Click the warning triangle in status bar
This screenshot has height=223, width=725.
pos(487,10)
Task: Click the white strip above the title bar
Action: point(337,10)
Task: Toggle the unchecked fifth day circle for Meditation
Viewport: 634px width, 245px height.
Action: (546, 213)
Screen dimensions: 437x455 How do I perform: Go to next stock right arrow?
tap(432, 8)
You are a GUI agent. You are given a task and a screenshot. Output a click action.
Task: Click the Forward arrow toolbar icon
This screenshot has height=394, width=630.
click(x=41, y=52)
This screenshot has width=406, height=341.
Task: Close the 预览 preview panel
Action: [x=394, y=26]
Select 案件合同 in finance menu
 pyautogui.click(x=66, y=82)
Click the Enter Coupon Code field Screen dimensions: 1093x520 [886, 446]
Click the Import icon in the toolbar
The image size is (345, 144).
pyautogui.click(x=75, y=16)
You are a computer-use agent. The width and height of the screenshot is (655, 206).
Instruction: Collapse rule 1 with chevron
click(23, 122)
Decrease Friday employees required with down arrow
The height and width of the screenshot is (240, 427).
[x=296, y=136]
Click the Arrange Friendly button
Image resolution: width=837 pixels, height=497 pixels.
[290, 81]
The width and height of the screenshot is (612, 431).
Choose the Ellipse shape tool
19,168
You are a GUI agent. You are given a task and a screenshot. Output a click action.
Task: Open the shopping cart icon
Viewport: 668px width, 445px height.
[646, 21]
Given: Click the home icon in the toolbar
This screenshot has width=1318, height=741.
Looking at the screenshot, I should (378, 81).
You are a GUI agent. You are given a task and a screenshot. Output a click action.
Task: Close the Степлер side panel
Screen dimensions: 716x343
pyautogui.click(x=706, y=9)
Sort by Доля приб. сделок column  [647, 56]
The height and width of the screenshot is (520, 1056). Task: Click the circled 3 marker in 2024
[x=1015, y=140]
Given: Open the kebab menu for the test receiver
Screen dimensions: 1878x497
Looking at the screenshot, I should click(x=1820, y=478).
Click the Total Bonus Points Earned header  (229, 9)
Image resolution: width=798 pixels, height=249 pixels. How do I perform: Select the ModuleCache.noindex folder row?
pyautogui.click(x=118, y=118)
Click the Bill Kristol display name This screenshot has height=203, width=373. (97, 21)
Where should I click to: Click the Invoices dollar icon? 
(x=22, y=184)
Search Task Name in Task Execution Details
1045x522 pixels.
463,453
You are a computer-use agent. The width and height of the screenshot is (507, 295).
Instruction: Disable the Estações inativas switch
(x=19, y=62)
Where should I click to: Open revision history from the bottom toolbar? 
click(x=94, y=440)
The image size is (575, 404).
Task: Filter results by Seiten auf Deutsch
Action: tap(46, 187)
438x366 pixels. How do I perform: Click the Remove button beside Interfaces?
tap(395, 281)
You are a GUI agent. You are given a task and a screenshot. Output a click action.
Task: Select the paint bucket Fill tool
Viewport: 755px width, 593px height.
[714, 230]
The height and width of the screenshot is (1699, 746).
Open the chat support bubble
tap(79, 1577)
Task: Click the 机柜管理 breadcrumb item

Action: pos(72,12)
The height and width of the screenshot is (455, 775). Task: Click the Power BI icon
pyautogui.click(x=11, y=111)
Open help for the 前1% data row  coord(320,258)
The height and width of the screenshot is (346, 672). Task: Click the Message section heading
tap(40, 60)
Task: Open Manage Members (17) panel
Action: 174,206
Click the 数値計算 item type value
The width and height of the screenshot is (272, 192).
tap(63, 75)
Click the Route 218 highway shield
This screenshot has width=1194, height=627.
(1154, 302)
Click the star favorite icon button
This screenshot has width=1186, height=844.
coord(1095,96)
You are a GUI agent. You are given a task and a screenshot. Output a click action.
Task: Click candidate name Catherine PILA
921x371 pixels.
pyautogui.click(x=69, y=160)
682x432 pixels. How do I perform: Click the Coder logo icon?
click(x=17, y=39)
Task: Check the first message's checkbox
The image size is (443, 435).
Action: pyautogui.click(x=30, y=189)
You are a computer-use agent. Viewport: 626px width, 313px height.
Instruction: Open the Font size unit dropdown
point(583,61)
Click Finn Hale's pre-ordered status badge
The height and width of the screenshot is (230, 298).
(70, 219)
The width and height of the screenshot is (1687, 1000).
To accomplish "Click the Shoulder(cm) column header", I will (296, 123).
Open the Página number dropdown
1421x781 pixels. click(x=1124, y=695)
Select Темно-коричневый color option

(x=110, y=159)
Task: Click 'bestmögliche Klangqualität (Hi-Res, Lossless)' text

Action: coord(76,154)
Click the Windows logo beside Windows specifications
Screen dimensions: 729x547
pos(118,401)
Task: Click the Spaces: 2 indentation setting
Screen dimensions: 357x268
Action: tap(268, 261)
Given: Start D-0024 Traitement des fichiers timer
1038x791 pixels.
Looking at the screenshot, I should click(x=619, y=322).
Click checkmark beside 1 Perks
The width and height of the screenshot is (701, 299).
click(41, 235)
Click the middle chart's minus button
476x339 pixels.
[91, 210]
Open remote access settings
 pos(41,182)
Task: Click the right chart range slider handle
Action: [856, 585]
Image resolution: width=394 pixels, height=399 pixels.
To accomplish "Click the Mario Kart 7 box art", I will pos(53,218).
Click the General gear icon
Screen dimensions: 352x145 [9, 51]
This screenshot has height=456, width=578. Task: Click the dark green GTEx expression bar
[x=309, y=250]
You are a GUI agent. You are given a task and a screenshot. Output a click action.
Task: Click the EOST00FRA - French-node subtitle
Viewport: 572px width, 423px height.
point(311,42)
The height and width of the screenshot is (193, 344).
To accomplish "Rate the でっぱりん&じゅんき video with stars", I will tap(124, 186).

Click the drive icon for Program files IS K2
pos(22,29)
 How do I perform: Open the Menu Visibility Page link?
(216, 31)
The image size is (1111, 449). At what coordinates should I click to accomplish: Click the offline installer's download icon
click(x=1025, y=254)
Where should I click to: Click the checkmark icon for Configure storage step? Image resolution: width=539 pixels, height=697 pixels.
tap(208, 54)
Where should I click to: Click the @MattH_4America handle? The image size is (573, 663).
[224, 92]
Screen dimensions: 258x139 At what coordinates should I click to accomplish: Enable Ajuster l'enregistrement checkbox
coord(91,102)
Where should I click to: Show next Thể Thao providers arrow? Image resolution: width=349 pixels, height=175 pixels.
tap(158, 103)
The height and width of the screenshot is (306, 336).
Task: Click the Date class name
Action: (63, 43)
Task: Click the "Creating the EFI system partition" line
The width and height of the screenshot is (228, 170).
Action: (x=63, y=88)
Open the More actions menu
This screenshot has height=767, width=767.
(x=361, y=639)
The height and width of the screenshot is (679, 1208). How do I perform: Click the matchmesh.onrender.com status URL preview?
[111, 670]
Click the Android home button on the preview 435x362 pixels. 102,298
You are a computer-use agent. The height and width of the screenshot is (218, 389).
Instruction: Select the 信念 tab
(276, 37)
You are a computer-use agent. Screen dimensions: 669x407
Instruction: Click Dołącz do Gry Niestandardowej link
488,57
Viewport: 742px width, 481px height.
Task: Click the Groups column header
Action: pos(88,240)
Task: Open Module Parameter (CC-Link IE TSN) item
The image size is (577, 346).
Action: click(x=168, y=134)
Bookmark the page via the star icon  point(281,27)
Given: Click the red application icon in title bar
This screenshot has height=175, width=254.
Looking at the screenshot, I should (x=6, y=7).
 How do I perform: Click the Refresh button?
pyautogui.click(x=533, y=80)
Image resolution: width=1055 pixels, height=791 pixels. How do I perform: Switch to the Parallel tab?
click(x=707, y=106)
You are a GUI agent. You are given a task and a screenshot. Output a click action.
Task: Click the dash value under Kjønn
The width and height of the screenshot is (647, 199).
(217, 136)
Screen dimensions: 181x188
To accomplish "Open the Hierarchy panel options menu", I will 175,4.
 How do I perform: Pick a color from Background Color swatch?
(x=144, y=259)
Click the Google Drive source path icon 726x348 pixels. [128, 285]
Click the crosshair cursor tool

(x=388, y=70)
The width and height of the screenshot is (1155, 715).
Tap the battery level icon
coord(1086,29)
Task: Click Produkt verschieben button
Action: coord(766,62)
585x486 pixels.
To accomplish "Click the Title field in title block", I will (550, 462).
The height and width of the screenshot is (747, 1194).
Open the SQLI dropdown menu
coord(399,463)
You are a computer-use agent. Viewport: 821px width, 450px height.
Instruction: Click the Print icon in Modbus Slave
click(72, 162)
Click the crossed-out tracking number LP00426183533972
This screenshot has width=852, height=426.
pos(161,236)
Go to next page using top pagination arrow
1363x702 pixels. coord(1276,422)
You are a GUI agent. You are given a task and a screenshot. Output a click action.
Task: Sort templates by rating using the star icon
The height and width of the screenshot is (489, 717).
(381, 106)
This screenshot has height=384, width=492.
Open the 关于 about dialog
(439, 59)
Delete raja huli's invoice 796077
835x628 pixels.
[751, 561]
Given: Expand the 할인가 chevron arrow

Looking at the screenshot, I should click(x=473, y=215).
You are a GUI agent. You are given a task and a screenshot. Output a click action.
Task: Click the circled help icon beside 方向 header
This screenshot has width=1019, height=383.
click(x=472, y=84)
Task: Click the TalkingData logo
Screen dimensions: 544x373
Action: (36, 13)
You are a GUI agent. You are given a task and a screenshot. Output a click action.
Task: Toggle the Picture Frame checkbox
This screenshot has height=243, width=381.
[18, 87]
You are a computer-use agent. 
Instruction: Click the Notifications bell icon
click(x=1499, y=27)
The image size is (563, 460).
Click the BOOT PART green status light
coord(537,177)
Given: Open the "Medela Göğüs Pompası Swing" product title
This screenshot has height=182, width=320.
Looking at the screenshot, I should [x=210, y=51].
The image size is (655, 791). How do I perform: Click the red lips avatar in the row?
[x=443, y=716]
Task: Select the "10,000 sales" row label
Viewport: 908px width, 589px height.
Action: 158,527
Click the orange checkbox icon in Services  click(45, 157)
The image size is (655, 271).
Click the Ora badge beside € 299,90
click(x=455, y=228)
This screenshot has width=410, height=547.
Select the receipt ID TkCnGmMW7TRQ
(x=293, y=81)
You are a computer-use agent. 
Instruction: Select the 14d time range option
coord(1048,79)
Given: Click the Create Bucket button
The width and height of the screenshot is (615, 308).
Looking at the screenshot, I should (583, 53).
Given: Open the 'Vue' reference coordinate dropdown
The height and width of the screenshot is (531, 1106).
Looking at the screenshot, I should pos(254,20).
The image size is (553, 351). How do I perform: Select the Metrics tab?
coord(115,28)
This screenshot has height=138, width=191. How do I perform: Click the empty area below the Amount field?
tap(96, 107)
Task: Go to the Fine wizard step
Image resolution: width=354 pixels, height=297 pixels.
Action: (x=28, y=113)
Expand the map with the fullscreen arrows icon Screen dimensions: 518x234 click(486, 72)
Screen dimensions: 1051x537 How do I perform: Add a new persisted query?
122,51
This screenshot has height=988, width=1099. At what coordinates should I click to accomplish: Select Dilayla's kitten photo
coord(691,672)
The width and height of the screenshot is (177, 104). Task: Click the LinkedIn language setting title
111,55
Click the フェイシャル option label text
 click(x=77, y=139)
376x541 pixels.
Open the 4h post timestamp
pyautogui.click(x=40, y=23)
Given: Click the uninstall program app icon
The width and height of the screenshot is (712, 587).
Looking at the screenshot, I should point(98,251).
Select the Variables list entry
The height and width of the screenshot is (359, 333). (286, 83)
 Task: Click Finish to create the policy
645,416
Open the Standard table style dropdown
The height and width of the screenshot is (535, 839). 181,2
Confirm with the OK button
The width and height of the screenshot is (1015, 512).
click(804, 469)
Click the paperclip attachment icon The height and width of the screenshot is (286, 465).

☆ ☆ ☆

## Task details
Could you tally the lines in these records that contain the word "Toggle" and give only the result?

## Result of the task
2